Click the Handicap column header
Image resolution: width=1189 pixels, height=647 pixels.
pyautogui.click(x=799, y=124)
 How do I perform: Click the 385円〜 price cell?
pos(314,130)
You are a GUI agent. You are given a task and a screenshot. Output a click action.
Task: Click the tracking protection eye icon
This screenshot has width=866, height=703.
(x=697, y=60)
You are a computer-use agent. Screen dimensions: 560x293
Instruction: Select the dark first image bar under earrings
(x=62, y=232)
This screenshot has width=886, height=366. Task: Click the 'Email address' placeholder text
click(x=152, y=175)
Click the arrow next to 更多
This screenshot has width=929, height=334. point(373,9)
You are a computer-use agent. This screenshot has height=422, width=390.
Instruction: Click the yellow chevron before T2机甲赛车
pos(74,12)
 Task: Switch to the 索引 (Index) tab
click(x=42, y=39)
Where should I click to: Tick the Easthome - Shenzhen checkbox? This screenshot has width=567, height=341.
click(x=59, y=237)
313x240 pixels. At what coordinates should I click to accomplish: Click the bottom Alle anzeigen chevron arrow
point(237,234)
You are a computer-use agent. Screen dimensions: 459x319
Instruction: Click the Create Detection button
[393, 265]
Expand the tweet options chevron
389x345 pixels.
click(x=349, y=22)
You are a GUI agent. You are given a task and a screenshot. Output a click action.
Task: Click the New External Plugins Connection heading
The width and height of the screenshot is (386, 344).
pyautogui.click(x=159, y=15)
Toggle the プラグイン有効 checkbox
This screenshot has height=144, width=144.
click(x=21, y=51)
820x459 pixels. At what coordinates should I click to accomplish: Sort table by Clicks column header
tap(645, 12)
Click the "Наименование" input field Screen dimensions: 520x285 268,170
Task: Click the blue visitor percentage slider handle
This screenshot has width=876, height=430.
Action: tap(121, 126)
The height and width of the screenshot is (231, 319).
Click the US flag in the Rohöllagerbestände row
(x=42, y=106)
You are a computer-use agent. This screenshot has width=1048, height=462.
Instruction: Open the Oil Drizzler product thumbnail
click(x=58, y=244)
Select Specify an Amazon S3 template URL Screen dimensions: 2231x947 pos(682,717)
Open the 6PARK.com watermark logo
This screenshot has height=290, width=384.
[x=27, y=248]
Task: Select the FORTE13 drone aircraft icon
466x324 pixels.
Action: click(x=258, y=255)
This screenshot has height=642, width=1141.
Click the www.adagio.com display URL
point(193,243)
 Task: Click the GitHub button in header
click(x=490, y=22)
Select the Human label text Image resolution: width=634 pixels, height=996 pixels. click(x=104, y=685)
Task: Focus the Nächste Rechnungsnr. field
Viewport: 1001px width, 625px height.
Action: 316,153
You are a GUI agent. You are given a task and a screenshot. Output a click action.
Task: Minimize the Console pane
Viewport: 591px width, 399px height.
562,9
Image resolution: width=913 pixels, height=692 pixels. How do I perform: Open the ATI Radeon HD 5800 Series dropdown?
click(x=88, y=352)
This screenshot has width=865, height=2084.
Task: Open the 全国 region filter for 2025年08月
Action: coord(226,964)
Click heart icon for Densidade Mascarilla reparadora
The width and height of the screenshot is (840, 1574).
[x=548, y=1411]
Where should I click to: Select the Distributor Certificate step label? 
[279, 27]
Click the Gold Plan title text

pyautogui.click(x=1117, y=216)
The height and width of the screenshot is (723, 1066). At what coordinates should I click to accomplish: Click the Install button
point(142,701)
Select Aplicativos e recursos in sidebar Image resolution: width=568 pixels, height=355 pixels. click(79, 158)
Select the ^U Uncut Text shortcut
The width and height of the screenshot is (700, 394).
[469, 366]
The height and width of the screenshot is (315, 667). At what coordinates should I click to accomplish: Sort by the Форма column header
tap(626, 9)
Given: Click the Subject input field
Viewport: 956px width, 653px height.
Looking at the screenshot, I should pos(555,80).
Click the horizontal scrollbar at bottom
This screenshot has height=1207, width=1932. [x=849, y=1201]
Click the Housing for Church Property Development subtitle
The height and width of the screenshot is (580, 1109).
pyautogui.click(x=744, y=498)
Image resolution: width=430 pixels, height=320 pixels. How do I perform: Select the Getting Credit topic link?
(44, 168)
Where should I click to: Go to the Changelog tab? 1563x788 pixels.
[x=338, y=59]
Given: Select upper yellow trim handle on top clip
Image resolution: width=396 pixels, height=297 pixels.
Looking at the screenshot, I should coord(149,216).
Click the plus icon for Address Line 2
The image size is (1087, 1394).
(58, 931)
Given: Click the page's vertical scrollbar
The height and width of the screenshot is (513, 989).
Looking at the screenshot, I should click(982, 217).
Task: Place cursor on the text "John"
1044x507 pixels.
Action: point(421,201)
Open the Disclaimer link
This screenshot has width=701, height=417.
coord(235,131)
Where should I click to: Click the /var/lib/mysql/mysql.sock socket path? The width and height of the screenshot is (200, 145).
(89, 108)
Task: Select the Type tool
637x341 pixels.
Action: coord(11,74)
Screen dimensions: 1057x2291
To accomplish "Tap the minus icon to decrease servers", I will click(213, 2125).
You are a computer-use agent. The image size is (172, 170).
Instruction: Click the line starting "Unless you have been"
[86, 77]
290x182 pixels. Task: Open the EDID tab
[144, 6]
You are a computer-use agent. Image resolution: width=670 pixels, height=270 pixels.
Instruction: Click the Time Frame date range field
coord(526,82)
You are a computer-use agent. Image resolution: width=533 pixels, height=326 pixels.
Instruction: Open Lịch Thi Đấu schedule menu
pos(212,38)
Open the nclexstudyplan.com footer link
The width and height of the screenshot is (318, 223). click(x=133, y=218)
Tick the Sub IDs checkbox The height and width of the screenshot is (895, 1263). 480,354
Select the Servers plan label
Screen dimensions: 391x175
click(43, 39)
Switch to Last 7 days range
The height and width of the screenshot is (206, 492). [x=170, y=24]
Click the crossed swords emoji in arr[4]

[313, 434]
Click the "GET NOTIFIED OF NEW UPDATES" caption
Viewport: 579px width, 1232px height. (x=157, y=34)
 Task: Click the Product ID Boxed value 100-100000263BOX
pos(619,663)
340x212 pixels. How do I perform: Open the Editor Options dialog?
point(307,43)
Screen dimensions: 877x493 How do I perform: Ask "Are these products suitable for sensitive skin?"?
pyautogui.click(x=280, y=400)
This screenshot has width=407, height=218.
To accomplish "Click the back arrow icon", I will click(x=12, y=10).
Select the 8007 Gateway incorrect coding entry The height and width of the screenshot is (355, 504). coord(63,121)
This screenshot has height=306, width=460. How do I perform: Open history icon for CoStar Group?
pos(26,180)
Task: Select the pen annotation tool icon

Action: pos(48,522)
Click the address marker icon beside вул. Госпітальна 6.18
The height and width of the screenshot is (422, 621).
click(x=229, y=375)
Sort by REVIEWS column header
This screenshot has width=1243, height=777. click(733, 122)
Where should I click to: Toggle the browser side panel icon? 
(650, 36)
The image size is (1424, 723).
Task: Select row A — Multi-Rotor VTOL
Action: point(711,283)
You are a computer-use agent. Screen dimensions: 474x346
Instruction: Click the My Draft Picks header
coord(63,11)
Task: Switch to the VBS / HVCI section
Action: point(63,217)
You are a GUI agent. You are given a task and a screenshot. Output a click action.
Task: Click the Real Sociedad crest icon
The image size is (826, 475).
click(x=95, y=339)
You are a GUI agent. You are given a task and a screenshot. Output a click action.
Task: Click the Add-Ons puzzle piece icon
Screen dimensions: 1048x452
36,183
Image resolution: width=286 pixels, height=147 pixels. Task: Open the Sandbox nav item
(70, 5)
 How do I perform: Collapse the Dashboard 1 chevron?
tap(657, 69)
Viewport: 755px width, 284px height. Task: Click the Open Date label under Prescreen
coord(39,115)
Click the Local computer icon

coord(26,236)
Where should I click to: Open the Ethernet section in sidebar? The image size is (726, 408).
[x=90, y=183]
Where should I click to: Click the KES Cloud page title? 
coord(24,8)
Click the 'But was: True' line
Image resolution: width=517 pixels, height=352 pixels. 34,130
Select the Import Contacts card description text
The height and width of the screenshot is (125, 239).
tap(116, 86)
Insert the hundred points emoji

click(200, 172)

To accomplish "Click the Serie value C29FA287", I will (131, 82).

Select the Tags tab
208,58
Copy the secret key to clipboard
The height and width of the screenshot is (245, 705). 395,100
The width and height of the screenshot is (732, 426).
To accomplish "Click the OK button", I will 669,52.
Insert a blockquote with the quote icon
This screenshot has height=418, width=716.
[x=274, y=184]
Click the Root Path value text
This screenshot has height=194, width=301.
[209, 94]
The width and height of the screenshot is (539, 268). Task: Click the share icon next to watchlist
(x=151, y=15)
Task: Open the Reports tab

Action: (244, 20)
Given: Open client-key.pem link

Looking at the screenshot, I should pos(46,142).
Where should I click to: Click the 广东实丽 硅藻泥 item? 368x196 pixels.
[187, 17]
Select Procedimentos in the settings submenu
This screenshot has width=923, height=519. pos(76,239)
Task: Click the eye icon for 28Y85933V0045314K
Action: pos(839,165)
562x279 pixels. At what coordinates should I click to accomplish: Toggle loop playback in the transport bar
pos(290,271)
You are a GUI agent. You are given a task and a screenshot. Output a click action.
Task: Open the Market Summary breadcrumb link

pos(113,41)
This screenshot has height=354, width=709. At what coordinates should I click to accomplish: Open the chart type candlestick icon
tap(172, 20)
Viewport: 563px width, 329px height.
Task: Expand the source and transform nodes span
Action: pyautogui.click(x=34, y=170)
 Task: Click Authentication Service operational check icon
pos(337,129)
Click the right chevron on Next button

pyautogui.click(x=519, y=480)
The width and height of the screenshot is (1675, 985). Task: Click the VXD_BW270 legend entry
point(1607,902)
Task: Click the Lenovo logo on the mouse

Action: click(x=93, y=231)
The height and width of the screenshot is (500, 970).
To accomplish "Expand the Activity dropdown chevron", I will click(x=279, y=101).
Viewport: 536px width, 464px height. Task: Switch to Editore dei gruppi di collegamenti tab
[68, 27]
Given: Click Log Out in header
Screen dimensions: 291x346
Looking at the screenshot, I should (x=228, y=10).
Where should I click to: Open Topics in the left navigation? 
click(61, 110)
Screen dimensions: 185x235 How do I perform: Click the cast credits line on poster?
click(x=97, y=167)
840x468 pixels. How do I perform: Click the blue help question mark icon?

+ + + + +

Aim of the exercise: Exactly as written, give the line containing "Click the right chevron on Next button" and all remaining lines of the records.

Response:
Click the right chevron on Next button

pyautogui.click(x=519, y=480)
The width and height of the screenshot is (1675, 985). Task: Click the VXD_BW270 legend entry
point(1607,902)
Task: Click the Lenovo logo on the mouse

Action: click(x=93, y=231)
The height and width of the screenshot is (500, 970).
To accomplish "Expand the Activity dropdown chevron", I will click(x=279, y=101).
Viewport: 536px width, 464px height. Task: Switch to Editore dei gruppi di collegamenti tab
[68, 27]
Given: Click Log Out in header
Screen dimensions: 291x346
Looking at the screenshot, I should (x=228, y=10).
Where should I click to: Open Topics in the left navigation? 
click(61, 110)
Screen dimensions: 185x235 How do I perform: Click the cast credits line on poster?
click(x=97, y=167)
840x468 pixels. How do I perform: Click the blue help question mark icon?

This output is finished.